━━━ Supplied text

EXHIBIT 10.31
PATENT AND PATENT
APPLICATIONS SECURITY AGREEMENT
February 28, 2000
This Patent and Patent Application Security Agreement (the "PM Security
Agreement") is made as of the 28th day of February, 2000 by MFIC Corporation, a
Delaware corporation with its principal office at 00 Xxxxxxx Xxxx, Xxxxxx,
Xxxxxxxxxxxxx 00000 (the "Borrower"), and National Bank of Canada, a Canadian
chartered bank (the "Lender") with its principal office at Xxx Xxxxxxx Xxxxxx,
Xxxxxx, Xxxxxxxxxxxxx 00000.
RECITALS
WHEREAS, pursuant to the Revolving Credit and Term Loan Agreement (as
amended from time to time, the "Loan Agreement") made between the Borrower and
the Lender, the Lender has agreed to make certain loans and advances (as defined
in the Loan Agreement, hereinafter, the "Loans") available to the Borrower;
WHEREAS, pursuant to a certain Security Agreement (Inventory, Accounts,
Equipment and Other Property) of even date herewith (as amended from time to
time, the "Security Agreement"), the Borrower has granted to the Lender a
security interest in the Borrower's Collateral (as defined in the Security
Agreement) to secure the Liabilities (as defined in the Security Agreement) of
the Borrower to the Lender;
WHEREAS, as a condition, among others, to the establishment of the credit
facilities contemplated by the Loan Agreement, and to further secure the
Liabilities and to more fully vest the security interest granted in the Security
Agreement, the Borrower has executed this PM Security Agreement.
NOW THEREFORE, For good and valuable consideration, the receipt and
sufficiency of which are acknowledged, the Borrower and the Lender agree as
follows:
1. All capitalized terms used herein and not otherwise defined have the
same meaning herein as in the Loan Agreement.

━━━━━━
━━━ Data lines

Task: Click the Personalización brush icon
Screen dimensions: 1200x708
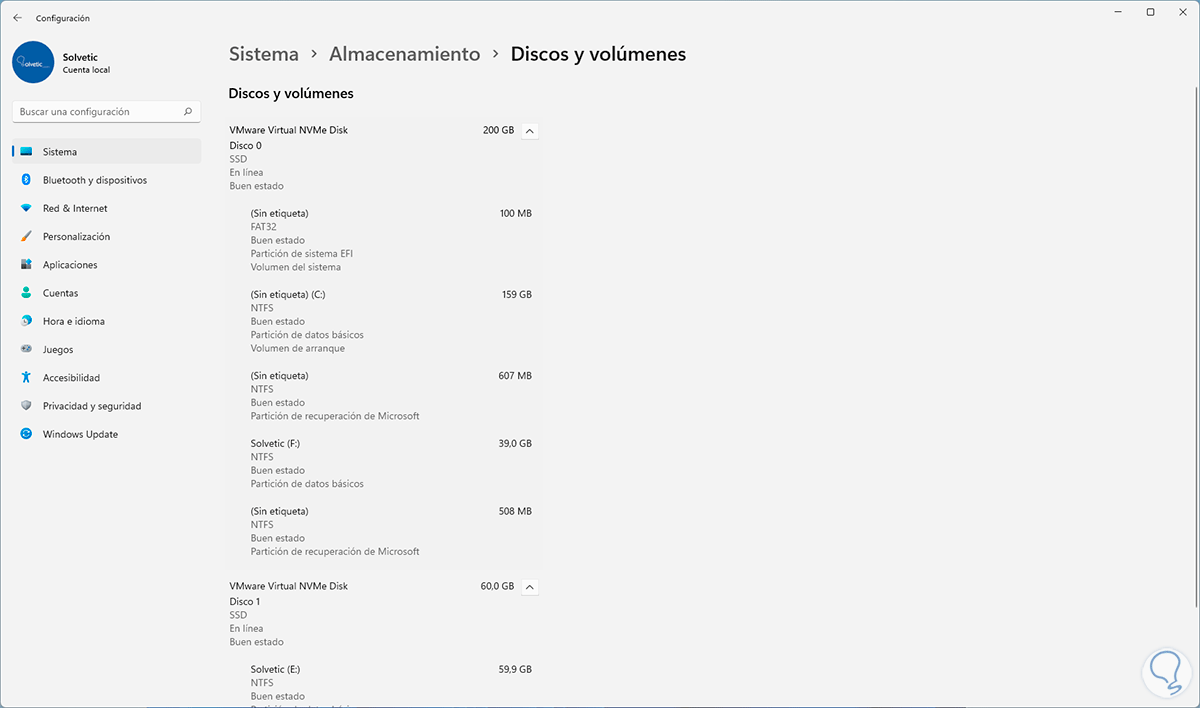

━━━━━━

> _Work to complete_: Extract the passage of the patent security agreement from "NOW THEREFORE, For" to "the Loan Agreement." word for word.

> _Correct result_:
NOW THEREFORE, For good and valuable consideration, the receipt and
sufficiency of which are acknowledged, the Borrower and the Lender agree as
follows:
1. All capitalized terms used herein and not otherwise defined have the
same meaning herein as in the Loan Agreement.